## Requirement
If a line of the material holds the string "Task", please copy it.

======== Entries shown ========

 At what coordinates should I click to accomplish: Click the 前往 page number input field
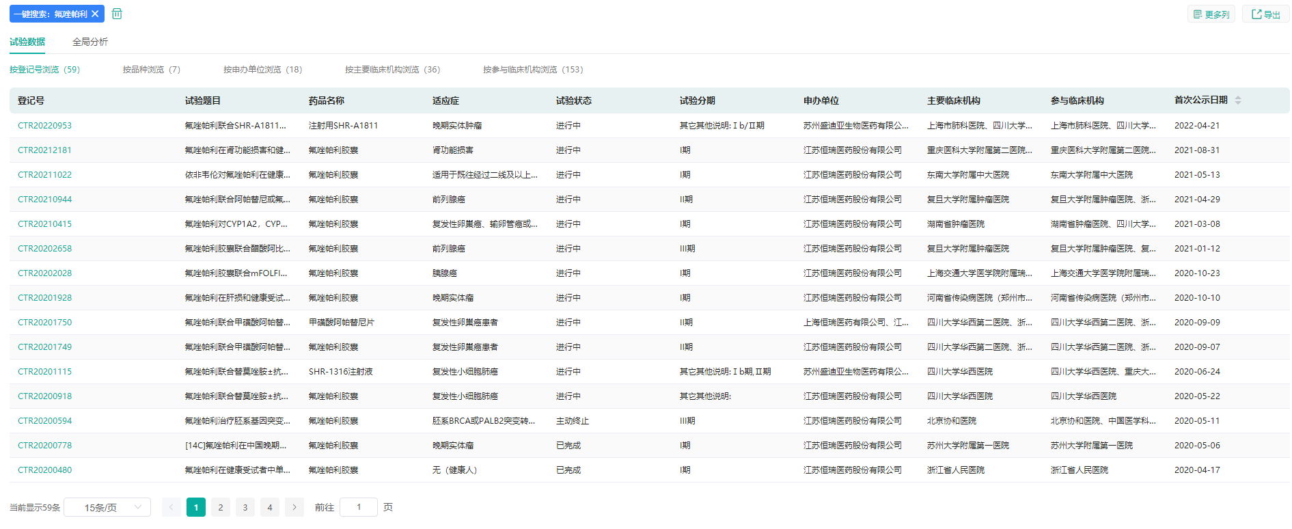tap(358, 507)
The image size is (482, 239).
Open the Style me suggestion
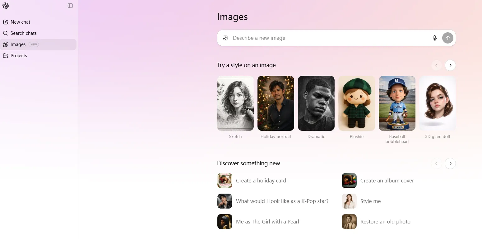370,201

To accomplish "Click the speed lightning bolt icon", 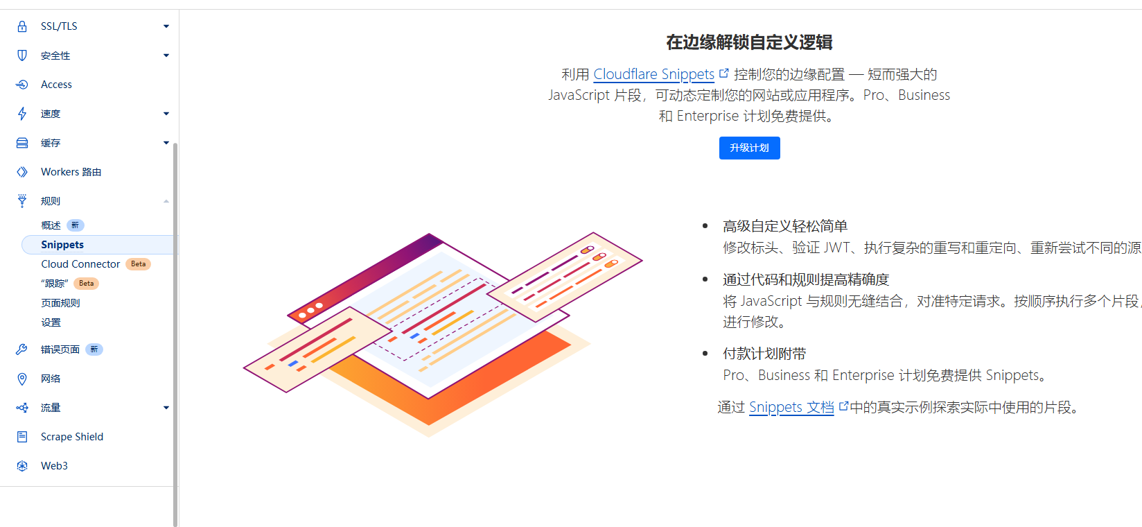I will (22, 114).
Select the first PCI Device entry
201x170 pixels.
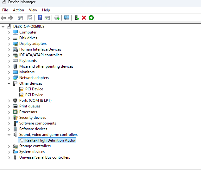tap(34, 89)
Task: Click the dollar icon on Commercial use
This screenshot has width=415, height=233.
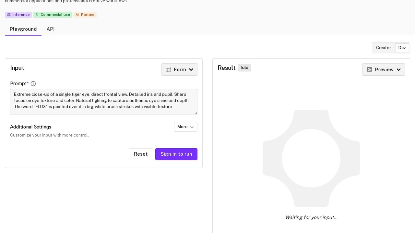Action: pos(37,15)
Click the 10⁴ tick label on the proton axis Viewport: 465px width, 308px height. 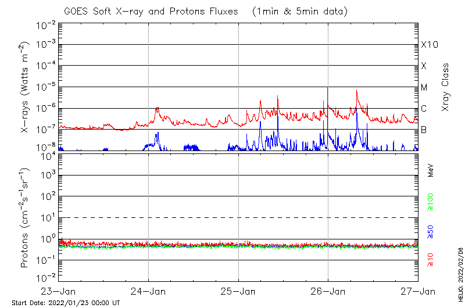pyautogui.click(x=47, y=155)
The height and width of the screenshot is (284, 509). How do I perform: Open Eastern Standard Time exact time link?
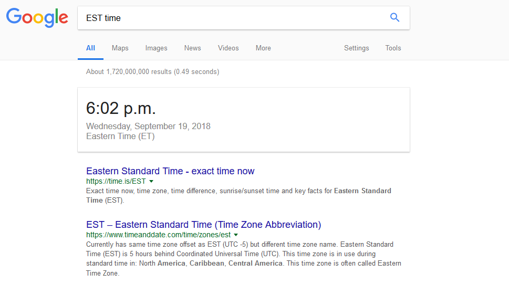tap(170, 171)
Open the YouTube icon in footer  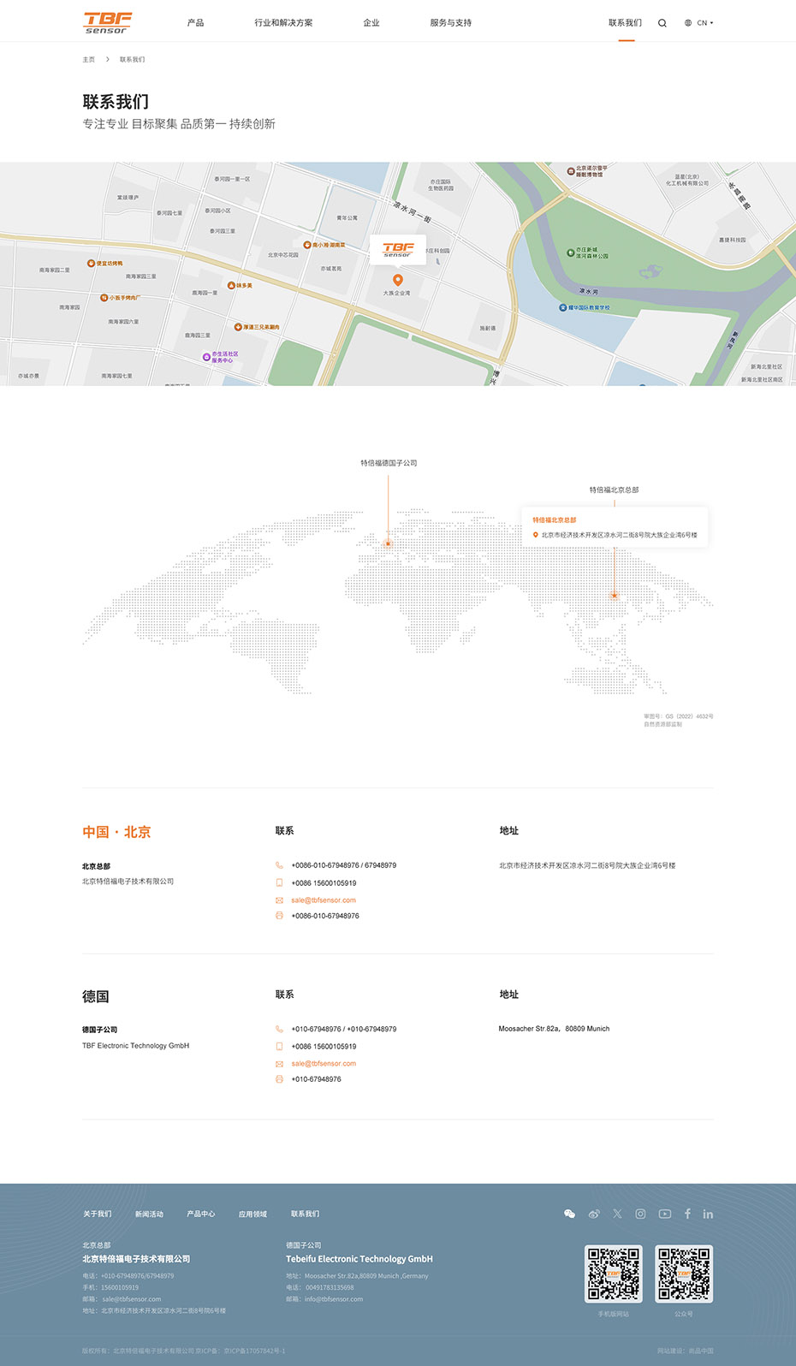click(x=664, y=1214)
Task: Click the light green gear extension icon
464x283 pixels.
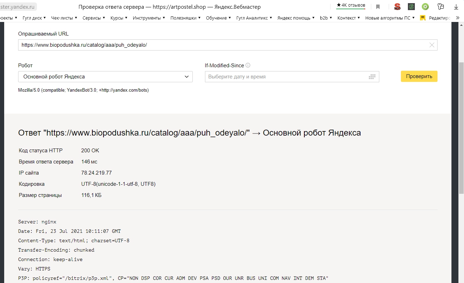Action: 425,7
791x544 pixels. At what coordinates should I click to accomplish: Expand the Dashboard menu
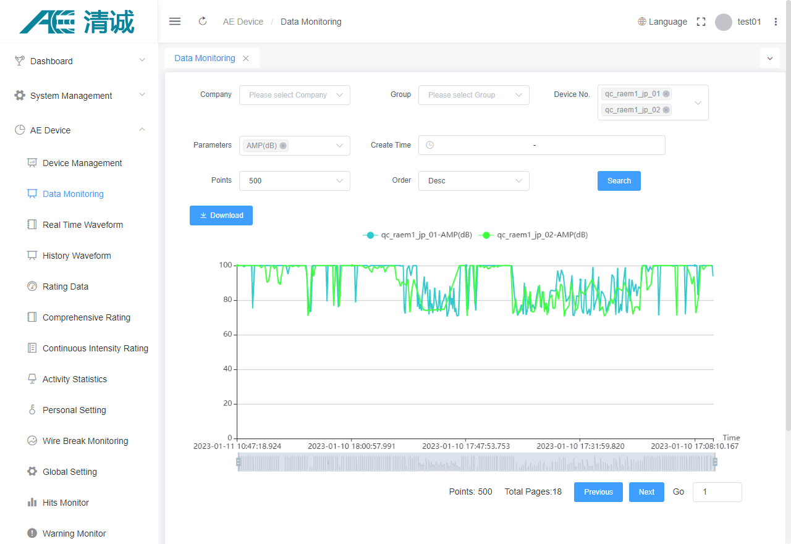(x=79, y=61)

========

## Solution to the exercise
Task: Click the dollar icon on Commercial use
Task: Click the light green gear extension icon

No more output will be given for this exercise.